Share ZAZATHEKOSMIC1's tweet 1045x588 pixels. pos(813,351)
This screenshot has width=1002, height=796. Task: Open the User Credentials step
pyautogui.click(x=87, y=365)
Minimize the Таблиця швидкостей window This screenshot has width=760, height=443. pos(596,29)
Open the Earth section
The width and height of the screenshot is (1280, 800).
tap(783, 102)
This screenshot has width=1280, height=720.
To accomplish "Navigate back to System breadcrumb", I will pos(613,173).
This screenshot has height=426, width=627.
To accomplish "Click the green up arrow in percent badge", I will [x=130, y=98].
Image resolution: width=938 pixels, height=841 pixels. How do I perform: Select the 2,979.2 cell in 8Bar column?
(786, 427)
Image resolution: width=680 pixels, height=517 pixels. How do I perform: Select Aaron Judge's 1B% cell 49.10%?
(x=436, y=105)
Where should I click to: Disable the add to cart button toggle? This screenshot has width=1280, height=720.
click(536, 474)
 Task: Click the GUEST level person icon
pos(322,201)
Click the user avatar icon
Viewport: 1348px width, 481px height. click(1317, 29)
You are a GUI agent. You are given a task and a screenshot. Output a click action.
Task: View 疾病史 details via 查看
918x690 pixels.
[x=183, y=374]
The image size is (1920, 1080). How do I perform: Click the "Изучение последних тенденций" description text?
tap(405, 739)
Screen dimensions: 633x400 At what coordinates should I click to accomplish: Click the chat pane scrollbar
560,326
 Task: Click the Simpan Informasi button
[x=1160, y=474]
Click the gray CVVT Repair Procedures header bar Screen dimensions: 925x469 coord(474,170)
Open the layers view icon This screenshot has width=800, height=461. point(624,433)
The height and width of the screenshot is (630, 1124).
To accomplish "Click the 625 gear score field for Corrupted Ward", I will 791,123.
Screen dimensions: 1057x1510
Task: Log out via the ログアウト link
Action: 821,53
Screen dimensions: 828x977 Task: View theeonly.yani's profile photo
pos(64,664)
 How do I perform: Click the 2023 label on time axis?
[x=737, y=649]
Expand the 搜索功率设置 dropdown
_ _ _
Your task: What is needed is an exact reproduction of the data.

Finished task:
Share ZAZATHEKOSMIC1's tweet 1045x588 pixels. pos(813,351)
This screenshot has width=1002, height=796. Task: Open the User Credentials step
pyautogui.click(x=87, y=365)
Minimize the Таблиця швидкостей window This screenshot has width=760, height=443. pos(596,29)
Open the Earth section
The width and height of the screenshot is (1280, 800).
tap(783, 102)
This screenshot has width=1280, height=720.
To accomplish "Navigate back to System breadcrumb", I will pos(613,173).
This screenshot has height=426, width=627.
To accomplish "Click the green up arrow in percent badge", I will [x=130, y=98].
Image resolution: width=938 pixels, height=841 pixels. How do I perform: Select the 2,979.2 cell in 8Bar column?
(786, 427)
Image resolution: width=680 pixels, height=517 pixels. How do I perform: Select Aaron Judge's 1B% cell 49.10%?
(x=436, y=105)
Where should I click to: Disable the add to cart button toggle? This screenshot has width=1280, height=720.
click(536, 474)
 Task: Click the GUEST level person icon
pos(322,201)
Click the user avatar icon
Viewport: 1348px width, 481px height. click(1317, 29)
You are a GUI agent. You are given a task and a screenshot. Output a click action.
Task: View 疾病史 details via 查看
918x690 pixels.
[x=183, y=374]
The image size is (1920, 1080). How do I perform: Click the "Изучение последних тенденций" description text?
tap(405, 739)
Screen dimensions: 633x400 At what coordinates should I click to accomplish: Click the chat pane scrollbar
560,326
 Task: Click the Simpan Informasi button
[x=1160, y=474]
Click the gray CVVT Repair Procedures header bar Screen dimensions: 925x469 coord(474,170)
Open the layers view icon This screenshot has width=800, height=461. point(624,433)
The height and width of the screenshot is (630, 1124).
To accomplish "Click the 625 gear score field for Corrupted Ward", I will 791,123.
Screen dimensions: 1057x1510
Task: Log out via the ログアウト link
Action: 821,53
Screen dimensions: 828x977 Task: View theeonly.yani's profile photo
pos(64,664)
 How do I perform: Click the 2023 label on time axis?
[x=737, y=649]
Expand the 搜索功率设置 dropdown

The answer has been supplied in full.